A Fever that Won't Break
Roberto Grossi, Stefano Liberti, and Stefania Prandi share one worry with the audience gathered at the Seminario Vescovile: When are we going to realise that our world, the home we neglect, is changing? At times, perhaps too often, we pretend the climate crisis is not happening. Yet the changes to our lives are tangible, from record temperatures to more frequent and intense droughts and floods.
Drawing on biographical notes, travel logs, and their multifarious work - as in Grossi's La grande rimozione, which blends drawings, non-fiction, and personalia - the authors foreground the damages made by anthropic activities. Think of industrial fishing, for example, drastically altering the Mediterranean sea and its rich heritage. Or the careless use of fertilizers, decimating insect populations, most crucially those of pollinators. The narration is personal, centring the people at the frontline of such transformations. Is the "personal" the key to make the climate "political"?

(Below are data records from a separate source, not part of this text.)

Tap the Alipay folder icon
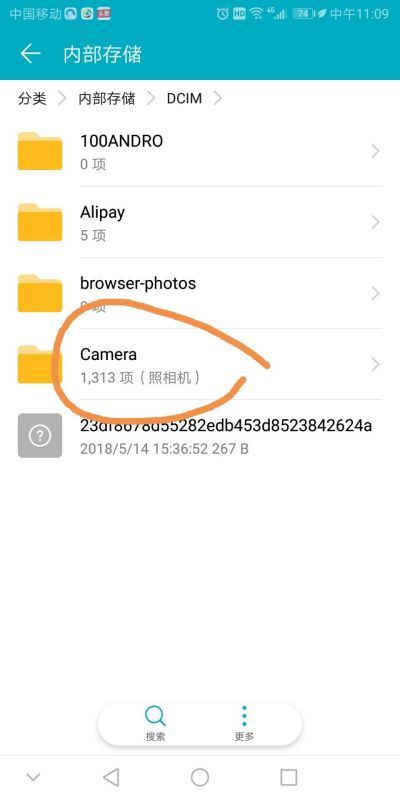The height and width of the screenshot is (800, 400). pyautogui.click(x=40, y=222)
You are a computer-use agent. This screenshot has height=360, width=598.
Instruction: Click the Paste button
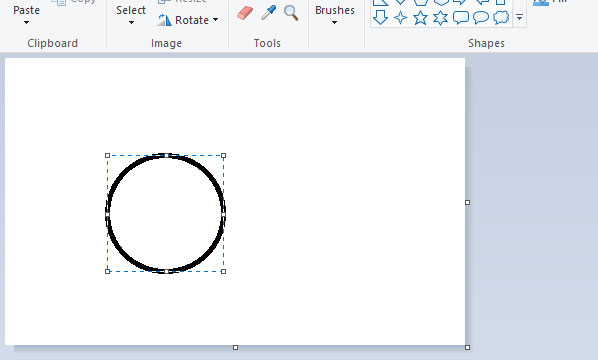pyautogui.click(x=26, y=10)
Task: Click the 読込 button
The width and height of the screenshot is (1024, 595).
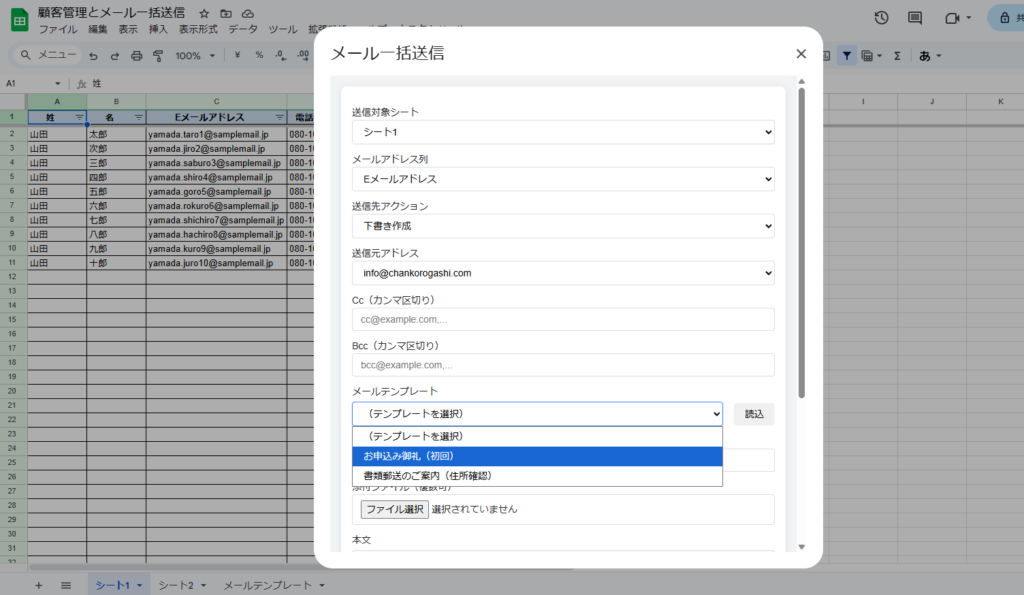Action: [754, 414]
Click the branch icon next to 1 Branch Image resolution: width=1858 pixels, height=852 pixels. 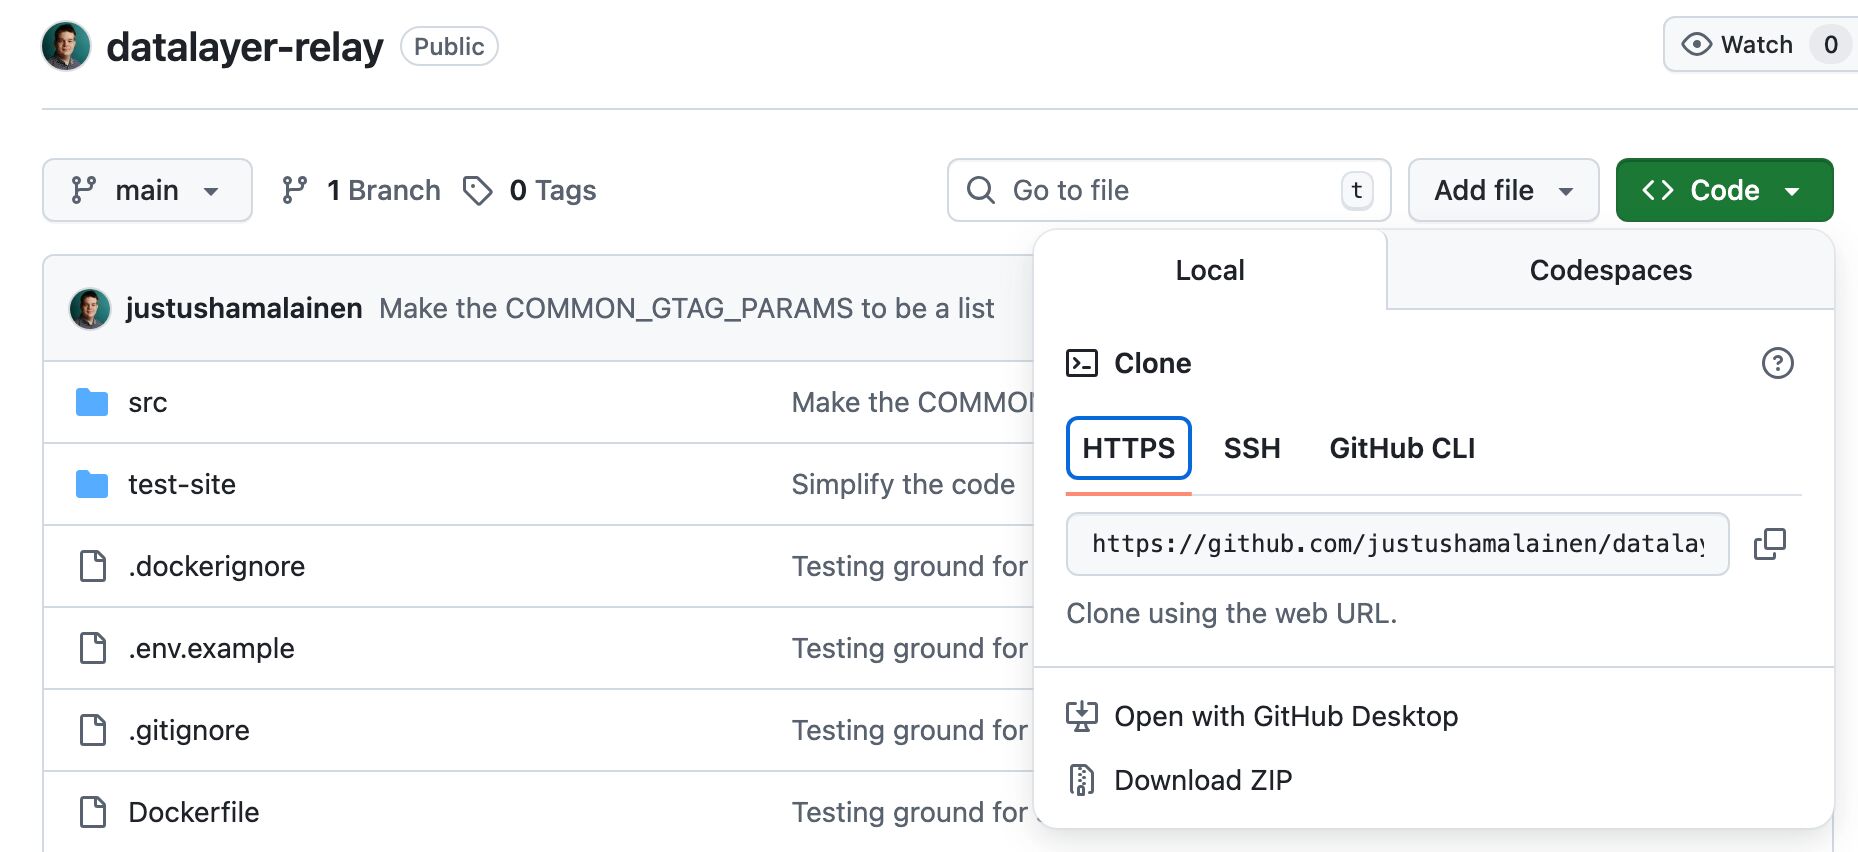[294, 190]
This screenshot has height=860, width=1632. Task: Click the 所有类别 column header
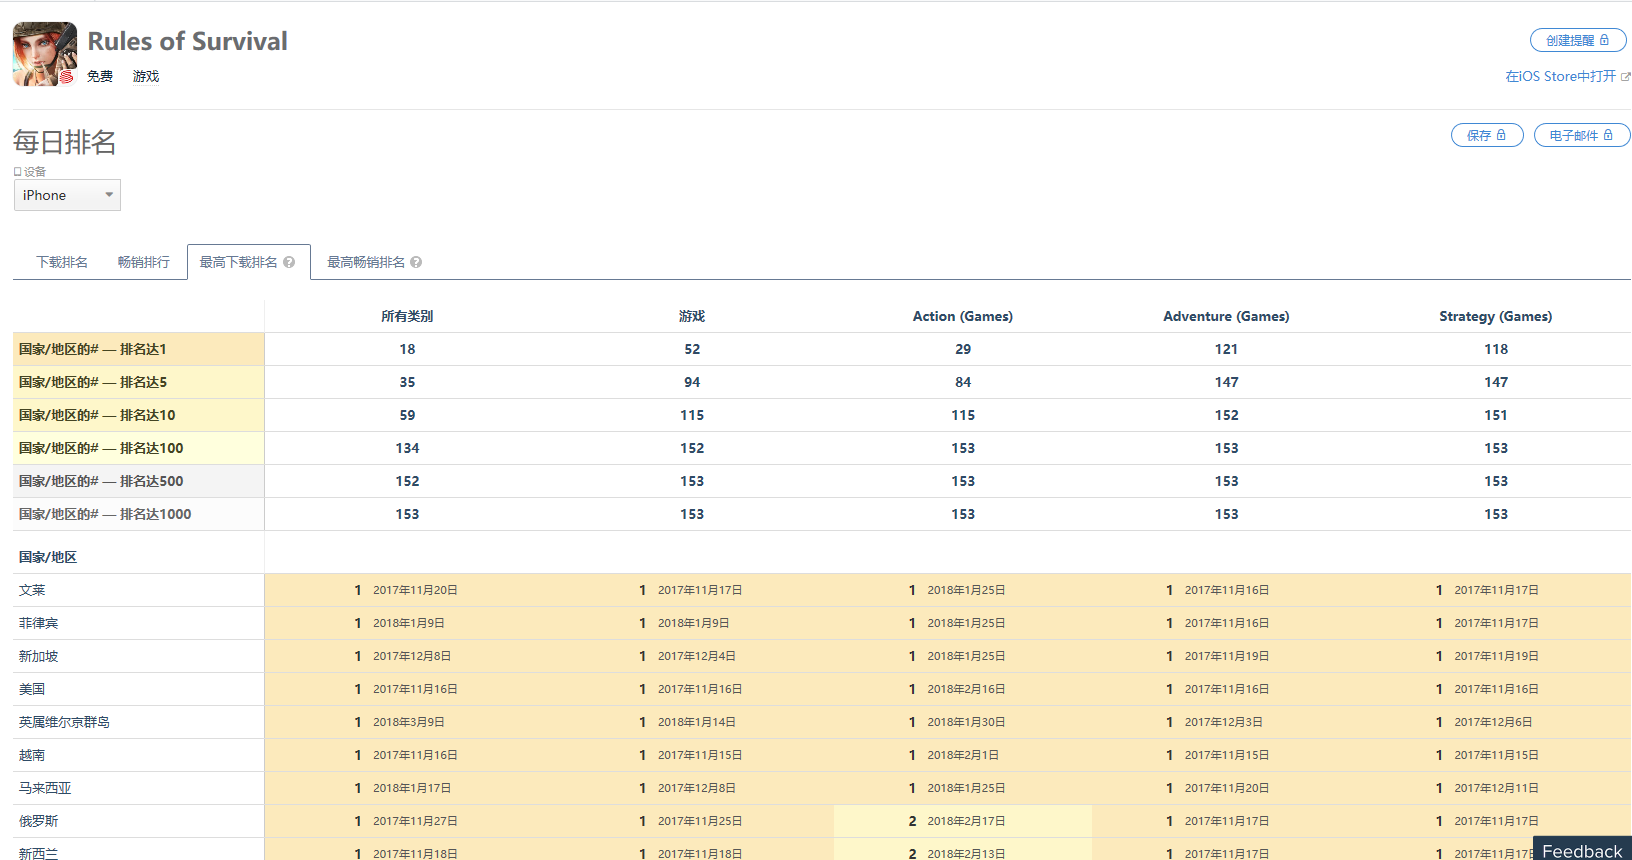[x=407, y=316]
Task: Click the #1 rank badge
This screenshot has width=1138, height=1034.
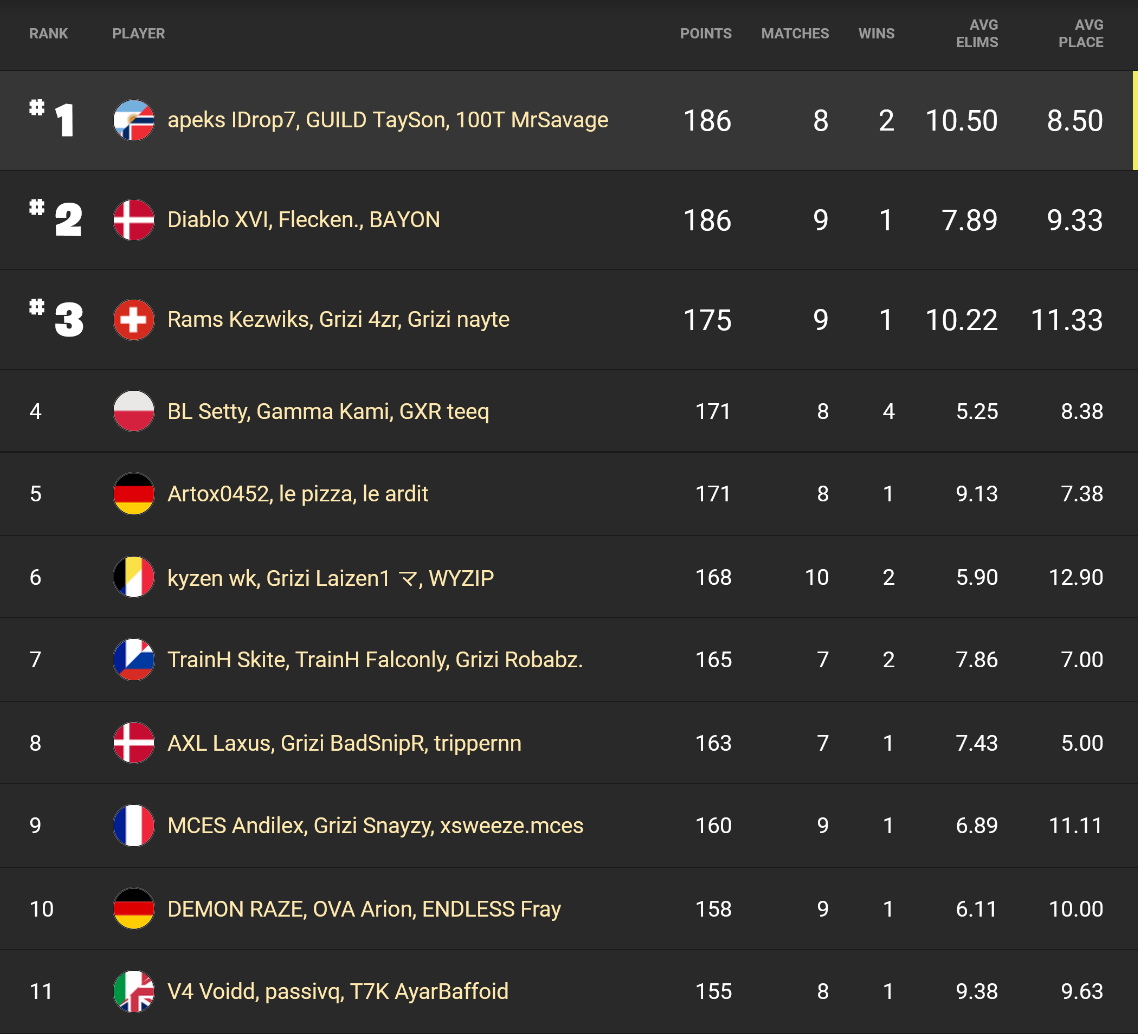Action: coord(52,120)
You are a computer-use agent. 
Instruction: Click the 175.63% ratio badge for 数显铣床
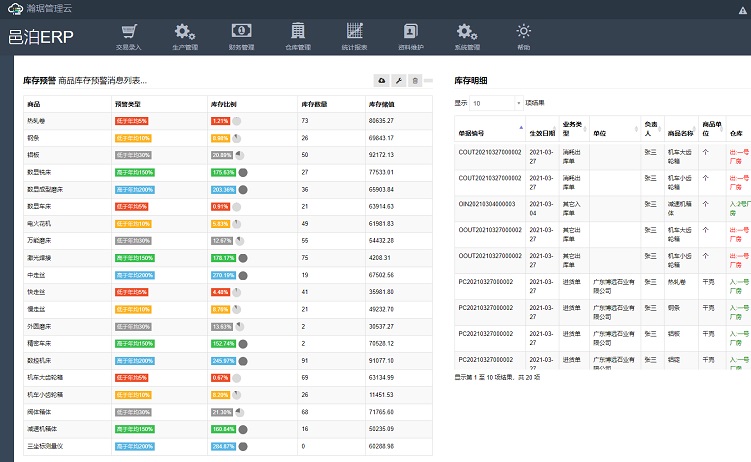point(222,173)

One point stands out: We are all in this together, but we are not in this together equally. Climate panels and other international organisations have long elucidated the disproportionate contribution to environmental disaster wrought by a super-wealthy minority. Yet political decisions that would limit wealth remain anathema to governments of all stripes. While the political levers are there, the authors might concur with Mark Fisher, and Fredric Jameson and Slavoj Žižek before him, asserting that: ''It's easier to imagine the end of the world than the end of capitalism''.